◆ Task ◆
Can you reproduce word for word the rows that open with the line containing "The image size" and close with the line containing "Action: [x=69, y=320]", both lines included and the pictures left out?

◆ Task input ◆
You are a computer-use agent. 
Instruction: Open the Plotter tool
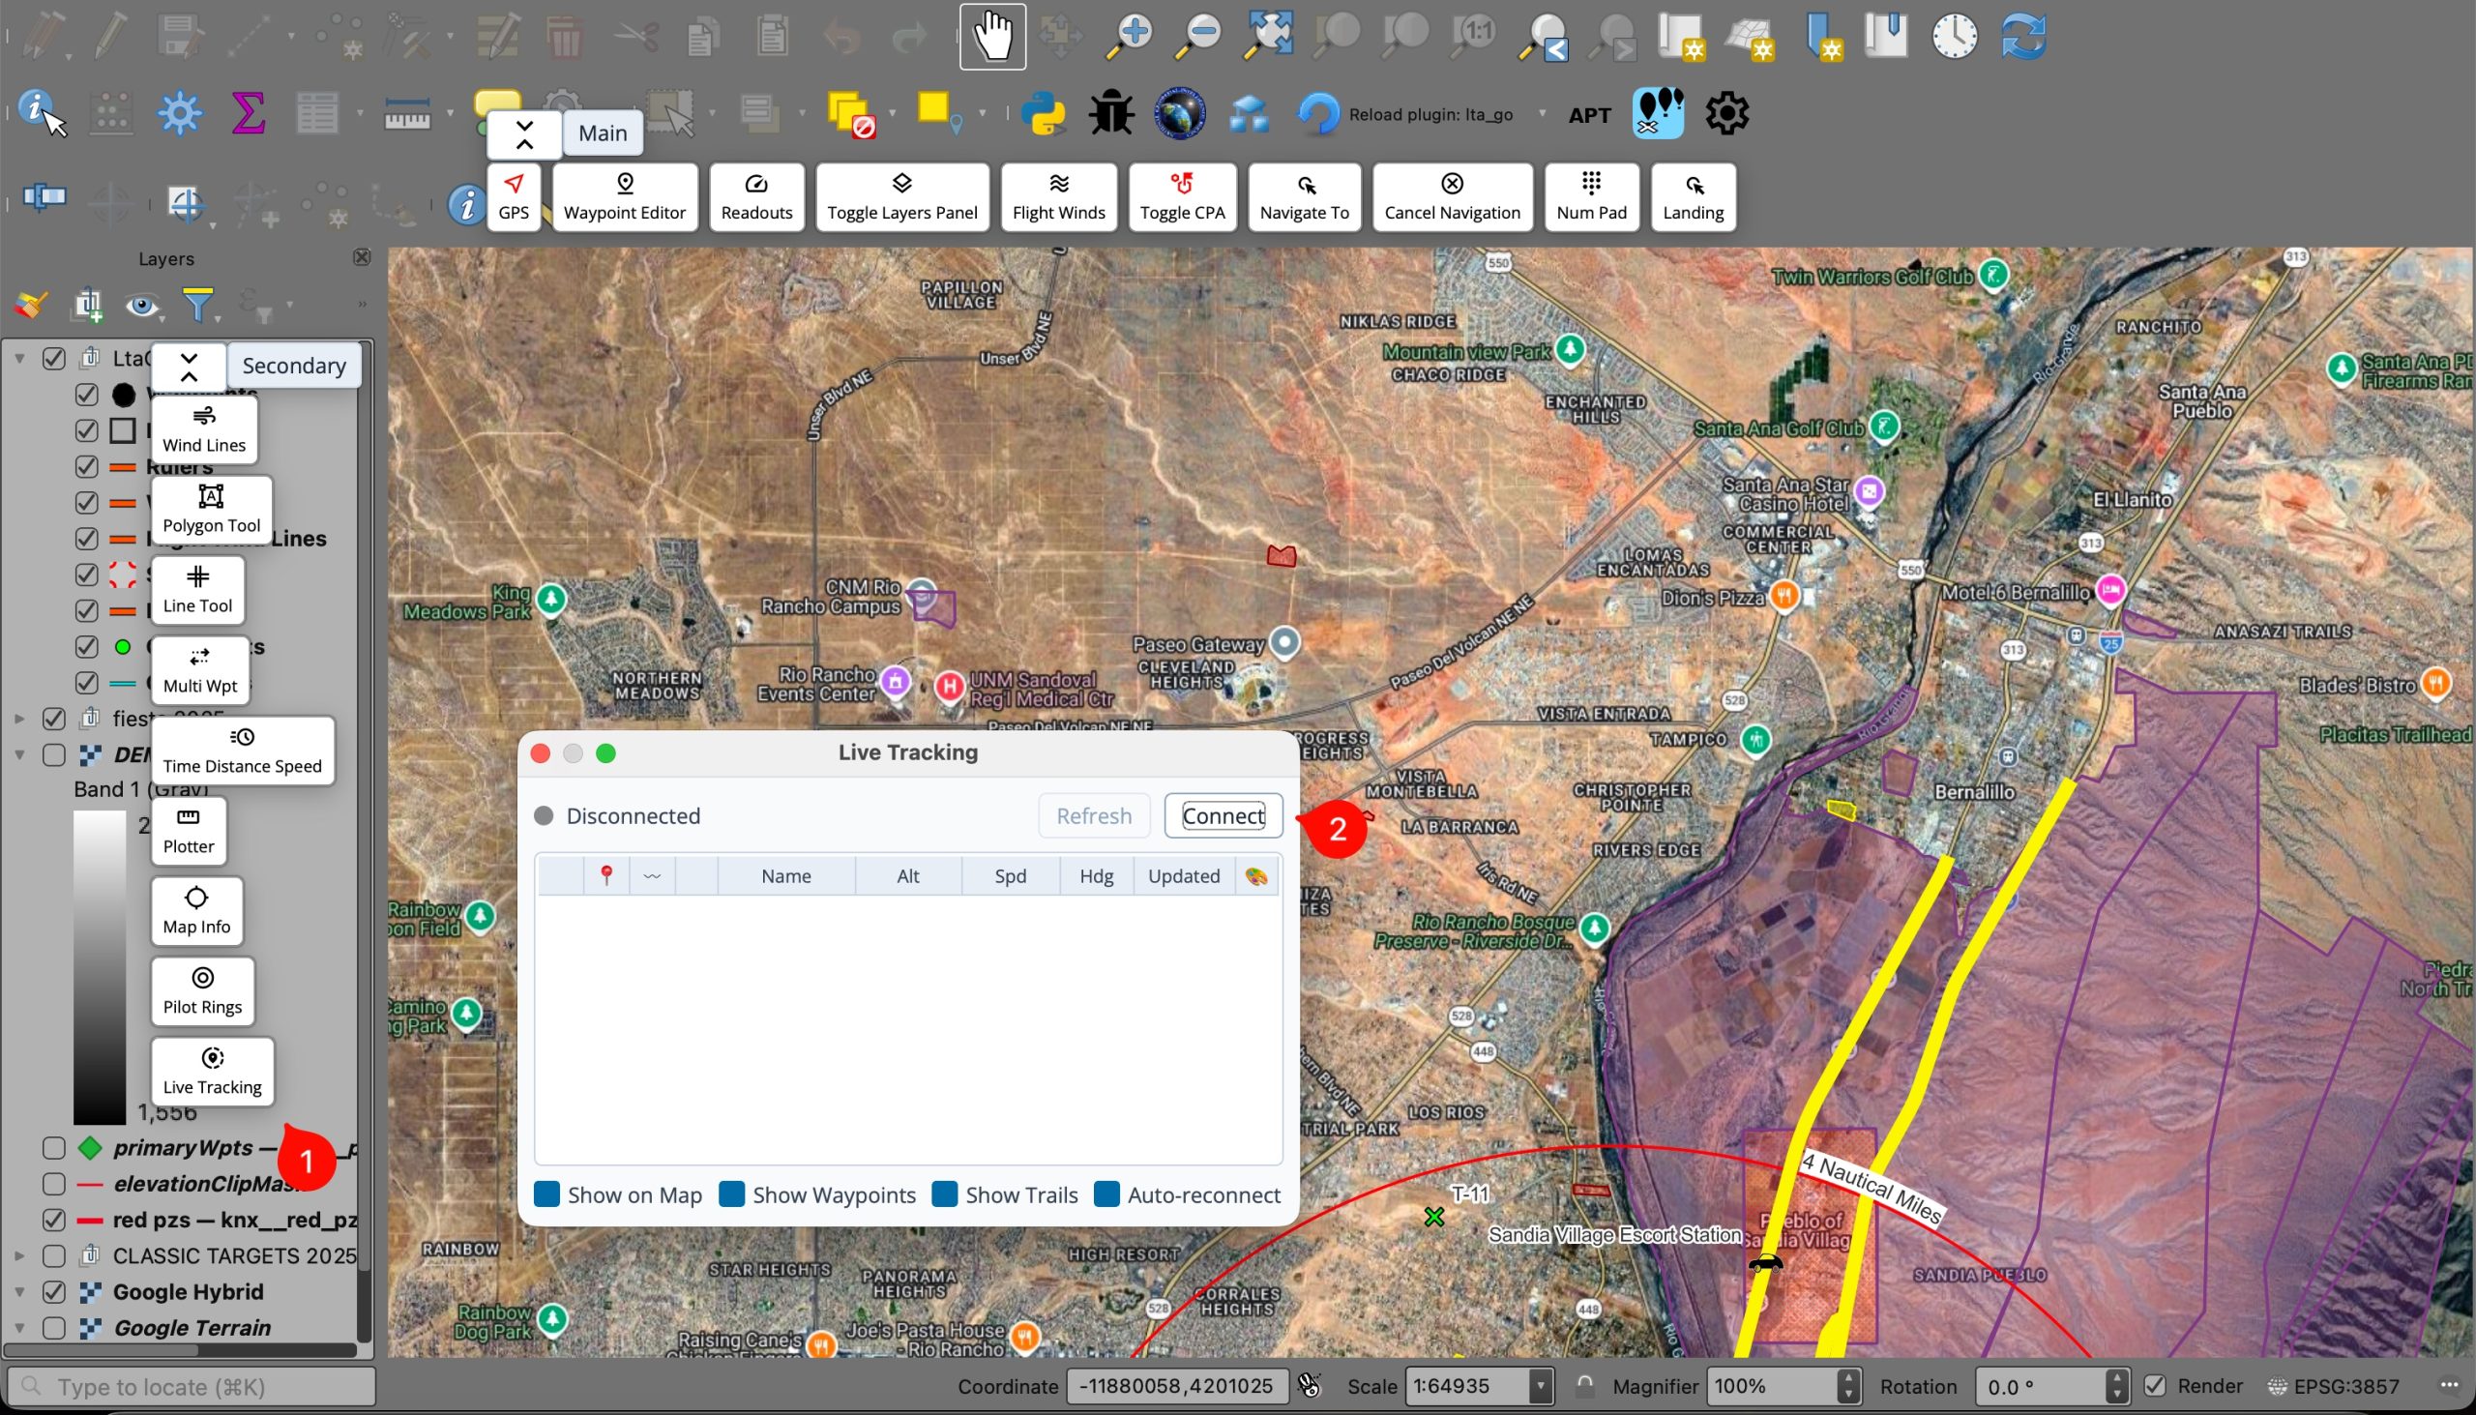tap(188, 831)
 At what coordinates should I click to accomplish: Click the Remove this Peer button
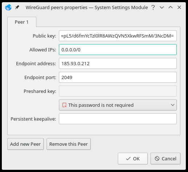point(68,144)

* * *

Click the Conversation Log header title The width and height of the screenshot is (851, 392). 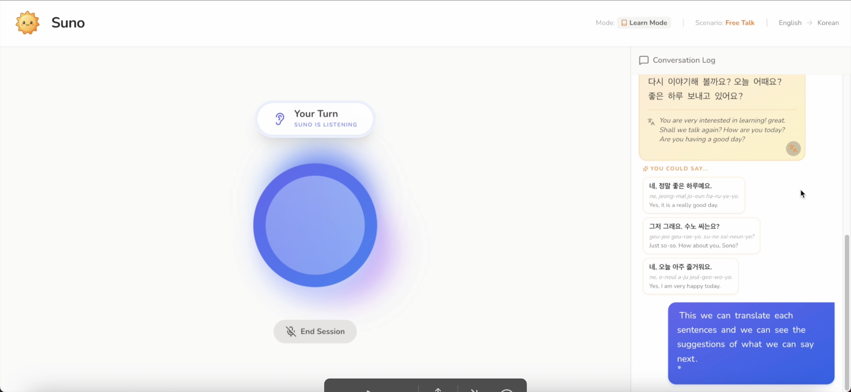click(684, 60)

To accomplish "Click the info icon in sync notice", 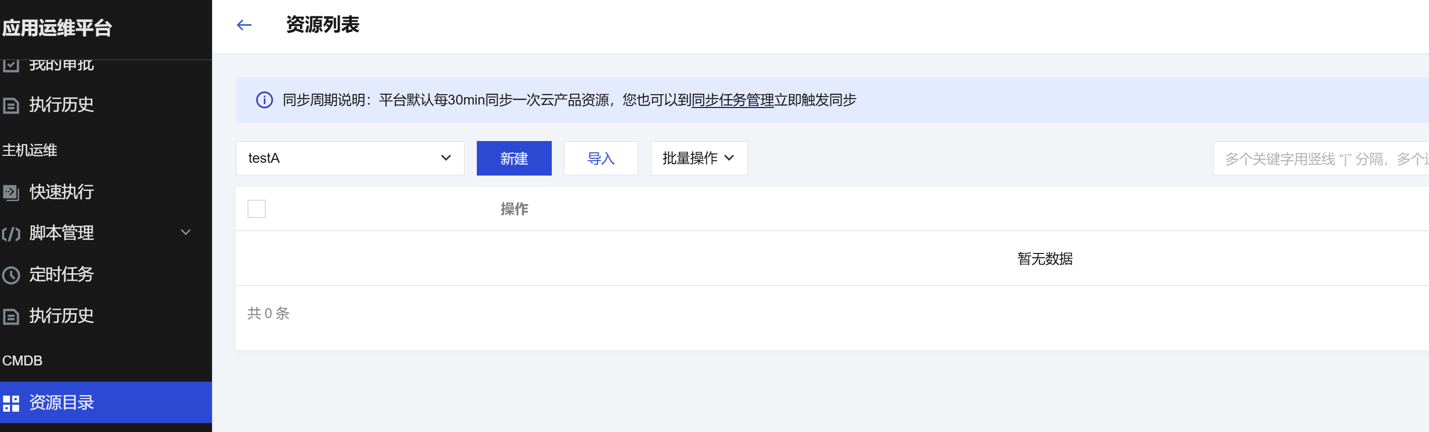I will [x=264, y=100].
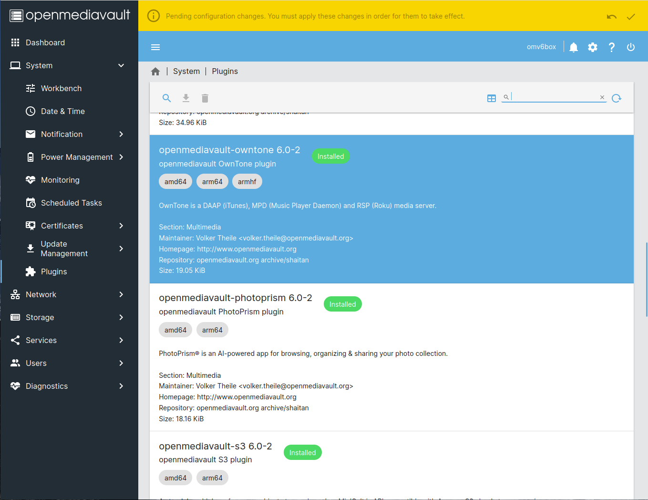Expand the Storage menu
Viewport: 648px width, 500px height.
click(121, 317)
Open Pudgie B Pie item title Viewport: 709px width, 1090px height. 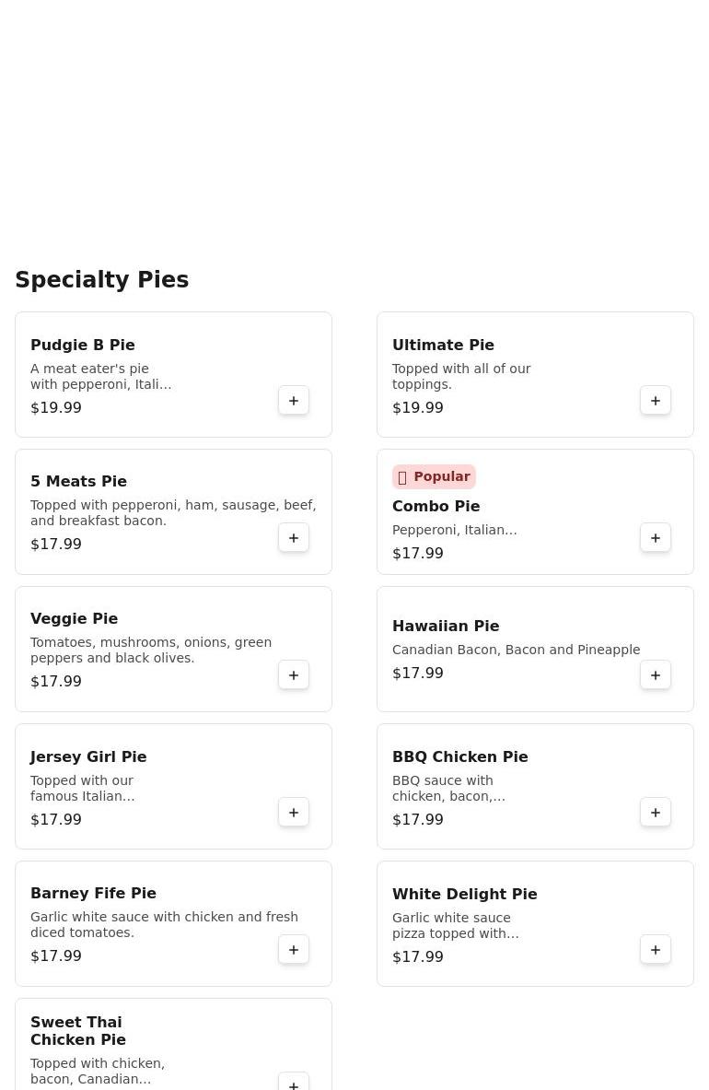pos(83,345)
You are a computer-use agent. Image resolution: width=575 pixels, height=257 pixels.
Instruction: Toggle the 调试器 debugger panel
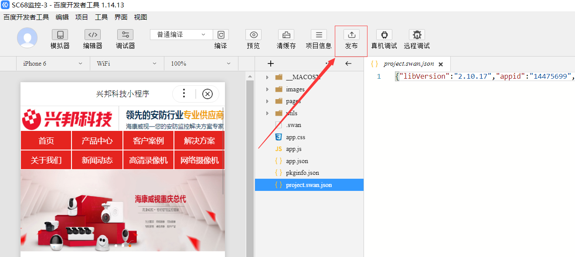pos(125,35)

==

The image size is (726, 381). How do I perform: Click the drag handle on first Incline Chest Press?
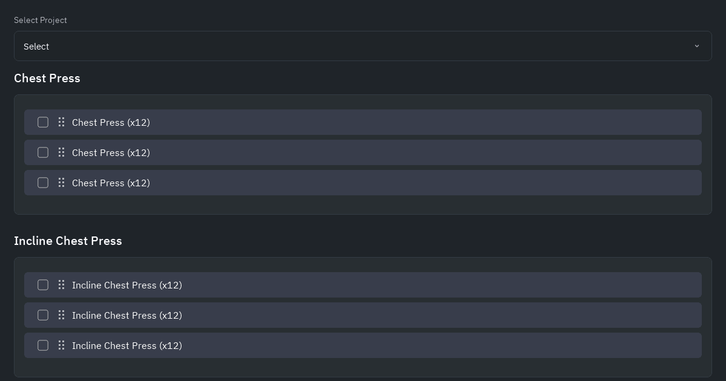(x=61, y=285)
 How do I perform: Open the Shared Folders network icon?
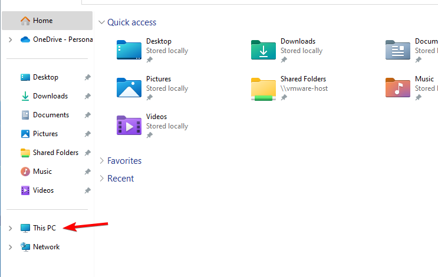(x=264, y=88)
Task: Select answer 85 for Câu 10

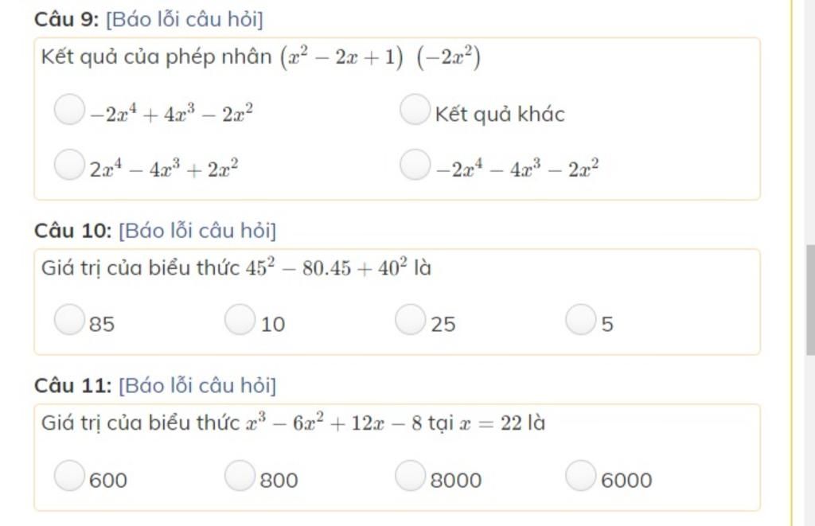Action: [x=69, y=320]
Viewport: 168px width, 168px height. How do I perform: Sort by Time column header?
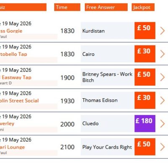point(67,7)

◆ Reply to the exercise ◆
The image size is (726, 381). How do I perform: Click the drag handle on first Incline Chest Press?
(x=61, y=285)
 How do I perform: Open the Shared Folders network icon?
(x=264, y=88)
Task: Select answer 85 for Câu 10

Action: [x=69, y=320]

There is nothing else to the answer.